After a lot of trial and error with various services, here's the solution that I've landed upon, and which I've been using with success for a while now:
Import the files
I begin by importing the photos/videos from the cameras into a local directory on my laptop, which I try to do as frequently as I can. Within my note-taking software (Apple Notes) I keep a list of all four of our cameras, along with the filenames and dates of the last photo/video that I uploaded from each one. For instance, it currently looks like this:
- iPhone 6s - IMG_0432.JPG 31.10.18
- iPhone 6s Plus - IMG_3708.JPG 30.10.18
- Nikon D60 - DSC_0980.JPG - 11.05.18
- Nikon Coolpix - DSCN0805.JPG - 12.05.18
Optimise the file sizes
I then run the images through a piece of software called JPEGmini. JPEGmini uses magic to strip out a lot of metadata and generally un-needed junk from each photo, leaving them on average 40% smaller in file size, without affecting the image quality at all. It still leaves in place the kinds of metadata that you're likely to want to keep, so the photos retain info such as when they were taken, the model of camera that was used etc (this kind of metadata is called Exif data, more on that later). I'm not entirely certain what it is that JPEGmini removes from the photos, but it works fantastically, and I've been using it for years now without any problems. This step is a no-brainer for me, JPEGmini doesn't cost a lot of money, and the file size savings will amount to savings in HDD and cloud storage space in the future (more on that to come too).

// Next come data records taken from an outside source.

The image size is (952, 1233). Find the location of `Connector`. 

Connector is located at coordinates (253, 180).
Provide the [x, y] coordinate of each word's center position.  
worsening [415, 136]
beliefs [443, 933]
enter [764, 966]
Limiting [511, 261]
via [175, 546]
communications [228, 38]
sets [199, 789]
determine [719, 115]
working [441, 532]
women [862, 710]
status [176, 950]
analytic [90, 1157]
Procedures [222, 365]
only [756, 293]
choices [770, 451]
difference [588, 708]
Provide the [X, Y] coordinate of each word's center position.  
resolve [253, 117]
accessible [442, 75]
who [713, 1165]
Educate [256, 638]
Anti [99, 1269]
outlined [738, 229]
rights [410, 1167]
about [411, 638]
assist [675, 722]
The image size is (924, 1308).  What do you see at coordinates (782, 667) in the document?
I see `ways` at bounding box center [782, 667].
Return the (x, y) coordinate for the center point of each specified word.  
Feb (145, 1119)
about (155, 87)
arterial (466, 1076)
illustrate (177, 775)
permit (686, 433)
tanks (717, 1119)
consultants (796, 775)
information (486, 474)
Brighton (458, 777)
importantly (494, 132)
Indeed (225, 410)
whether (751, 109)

Unfortunately, I haven't found anything with the same drag-and-drop simplicity of JPEGmini for compressing video files. As mobile phone cameras are improving in quality (and the resulting photos are increasing in file size) I'm finding that a huge proportion of our photo collection is taken up with videos. However, tools to convert/compress/shrink video files are still very slow to process and very manual to use. I don't have the time or the inclination to manually compress hours worth of video on a regular basis, so until something more drag-and-drop comes along I'd rather take the file size hit.
Rename the files
The trouble with merging images from four different cameras into one collection is that the file names aren't in a consecutive order. Photos taken on an iPhone begin with 'IMG', while images from our DSLR begin with 'DSC', and our waterproof camera uses something different still. This means that our photos typically won't get sorted in chronological order when viewing them in a file browser, but alphabetically instead, leaving them out of sequence.
To fix this I use another tool, a free download called ExifTool. ExifTool is a command line program that can use the aforementioned Exif data that's stored within the files to automatically rename photos and videos, so that instead of eg 'IMG_1234.jpg' the photo will be named according to the date and time that it was taken, accurate to the second. By running ExifTool on all of the photos and videos within the directory, regardless of the which camera was used to take them, they will all be named and therefore displayed chronologically. That is, just so long as the dates and times are set correctly on all of the cameras before the photos and videos are taken. I learned that the hard way.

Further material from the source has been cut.